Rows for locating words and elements

- - - - - - -

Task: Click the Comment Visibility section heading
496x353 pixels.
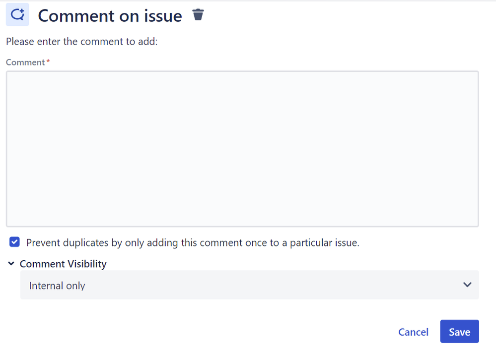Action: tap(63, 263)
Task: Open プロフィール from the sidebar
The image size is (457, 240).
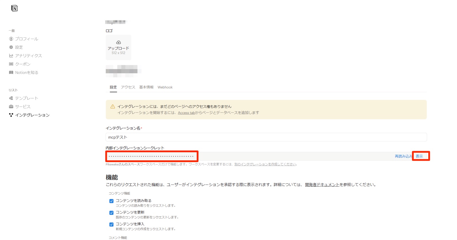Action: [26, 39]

- - - - - - -

Reproduce every one of the rows above word for word, omitting the pictures.

Task: Click the Comment Visibility section heading
496x353 pixels.
Action: tap(63, 263)
Task: Open プロフィール from the sidebar
The image size is (457, 240).
Action: [26, 39]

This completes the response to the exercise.